Truth be told there are many credible sources who support his position, for example take the consulting firm 'Ernst & Young', they published research which has estimated that the cryptocurrency Bitcoin is probably funded to the tune of 10% by stolen money! This supports the view that there is a huge potential for money laundering during what are known as ICOs short for Initial Coin Offerings process. ICOs are a fairly new phenomenon in the world of finance and as such lack the mature regulatory framework of established markets, not that that ever made a huge difference to those determined to exploit them.
Mr Harris believes that ill informed buyers are likely to be the ultimate losers. He states that in their "greed" they become caught up in a buying frenzy that ultimately costs them their savings. A cautionary call indeed.

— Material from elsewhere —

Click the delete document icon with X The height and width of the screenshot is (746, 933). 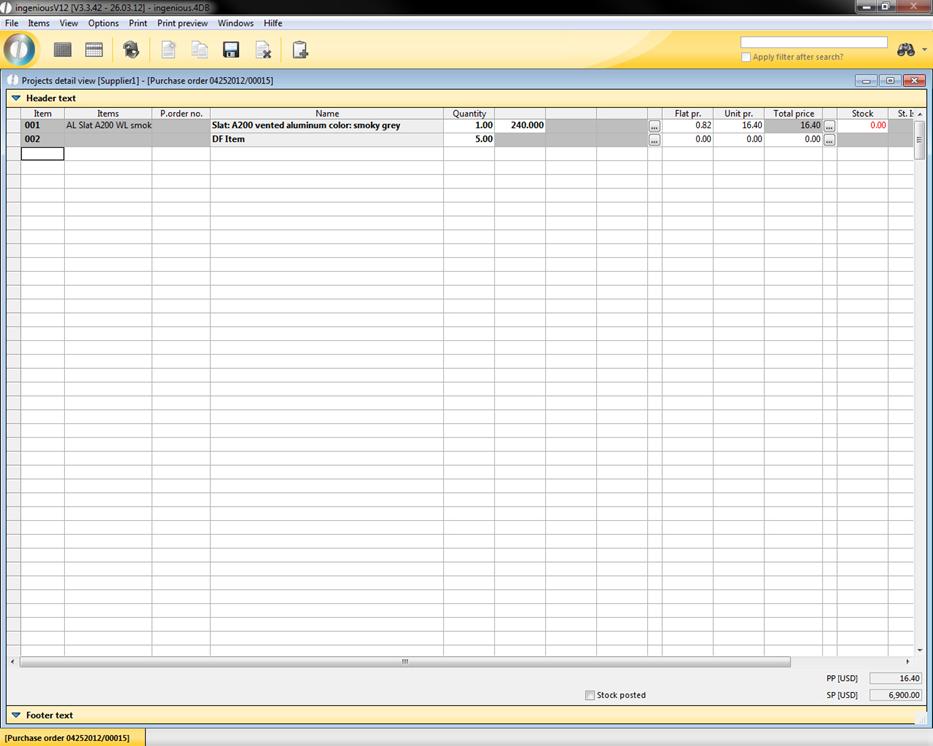(263, 50)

But it does appear to be the same with most bubbles, or at least from what I can fathom. The "market" for quick gains is ever present, and ironically we do have two relatively fresh examples which demonstrate this to us all, we saw this in the both the dot com bubble of 2000 and the property bubble of 2008. In both bubbles we heard tell of fraudulent get rich quick merchants who simply preyed on an innocent, albeit greedy somewhat naive investor populous.

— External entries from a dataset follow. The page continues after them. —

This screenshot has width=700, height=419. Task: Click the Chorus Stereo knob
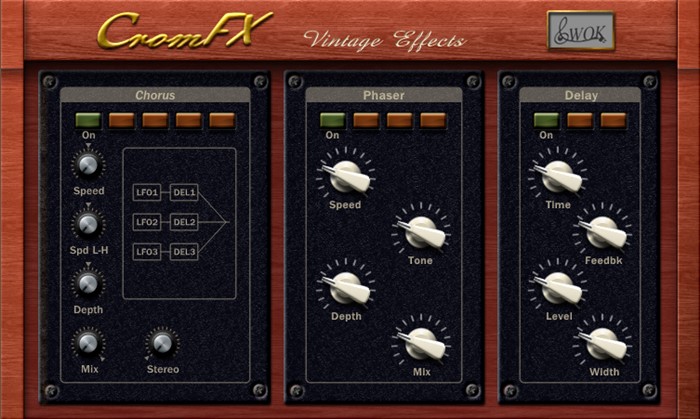pyautogui.click(x=162, y=344)
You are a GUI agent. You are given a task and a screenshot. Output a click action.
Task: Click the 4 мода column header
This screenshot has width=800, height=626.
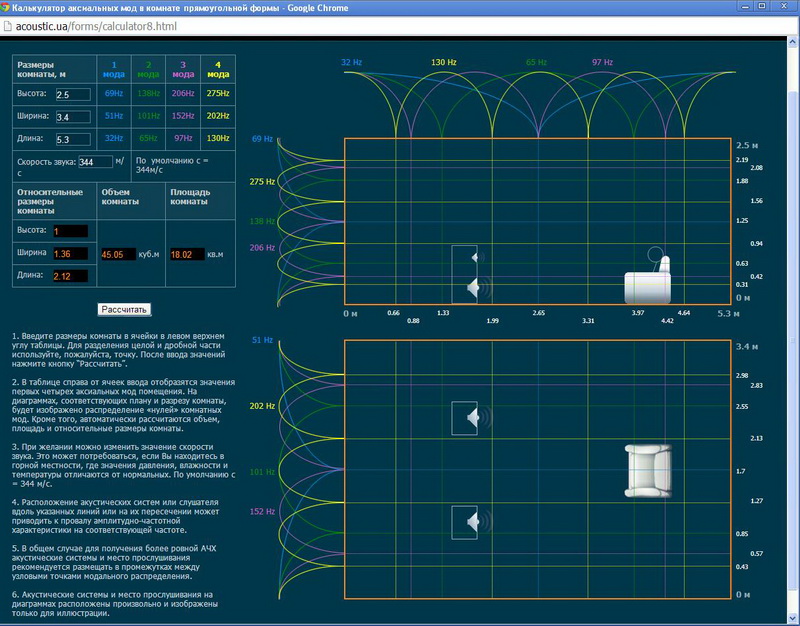tap(217, 68)
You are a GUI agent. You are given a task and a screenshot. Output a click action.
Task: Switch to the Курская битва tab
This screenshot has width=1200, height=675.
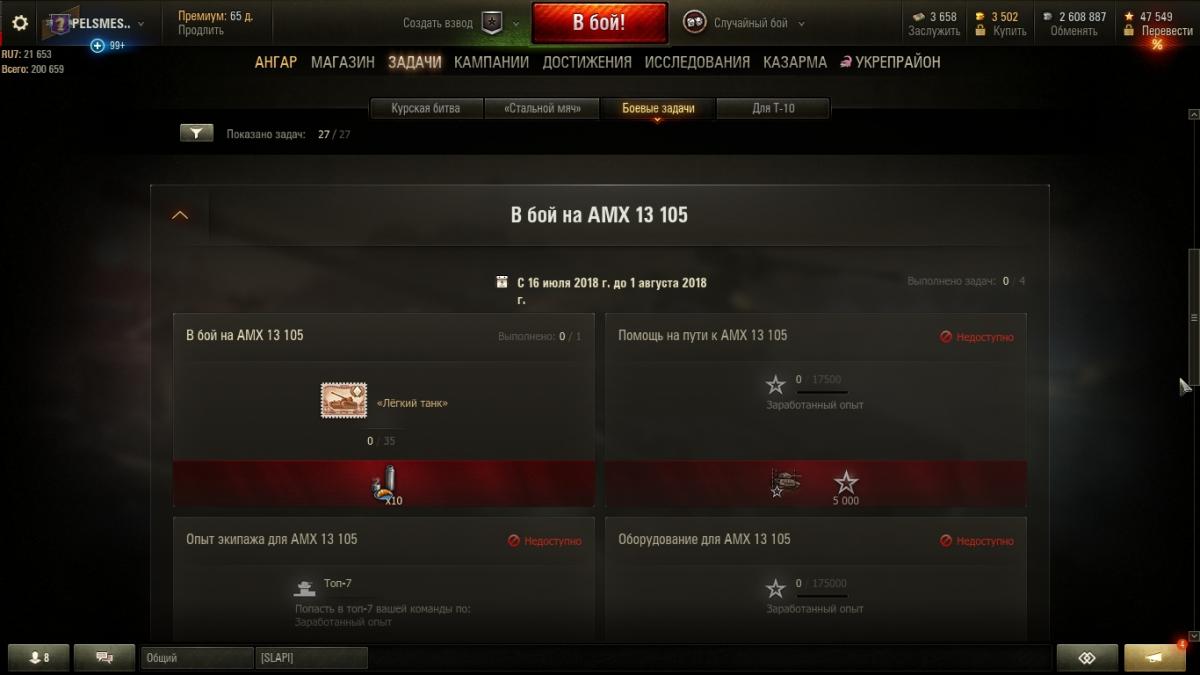426,108
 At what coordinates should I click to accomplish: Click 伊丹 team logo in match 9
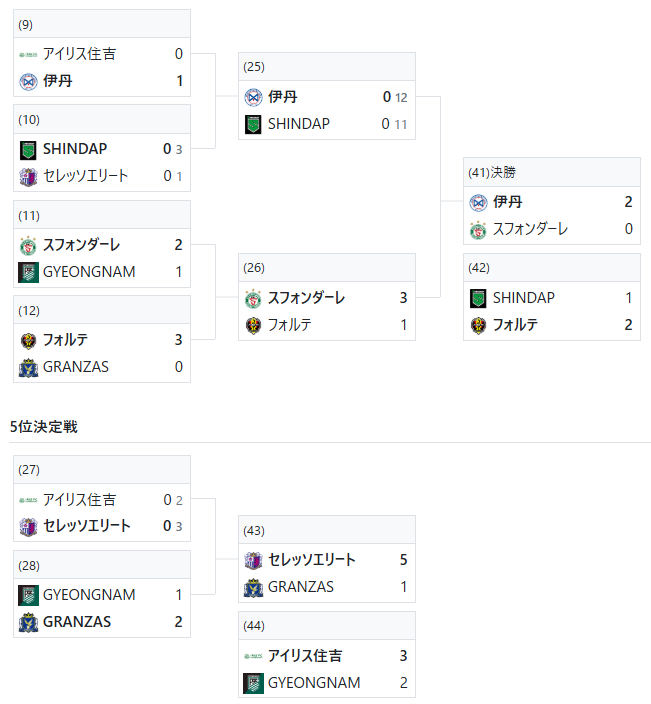(28, 82)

As we see more and more of the so called baby boomer generation depending upon their retirement pots, only to discover they fall short of the required capital to comfortably finance the increasingly longer lives into retirement that boomers can now expect to see, we see the increased potential for easy pickings by unscrupulous tech savvy investment marketeers, who are only too happy to promote the next big fools gold-rush.
Harris, who was himself a co-founder of the money transfer website papal, has stated that Bitcoin has NO INTRINSIC VALUE at all, he likens it to gold, which is itself an asset class that has no intrinsic or revenue generating capacity, people hold it in the hope it will be a store of value and a hedge against inflation. For this to work, it requires that someone is willing to pay more for it than you did, when you decide to sell. There is no real reason anybody should however unless they believe demand will stay strong into the future. Gold has proved to be a fairly stable store of value in this regard, however Harris points out that Bitcoin is highly unstable due to its wildly fluctuating price.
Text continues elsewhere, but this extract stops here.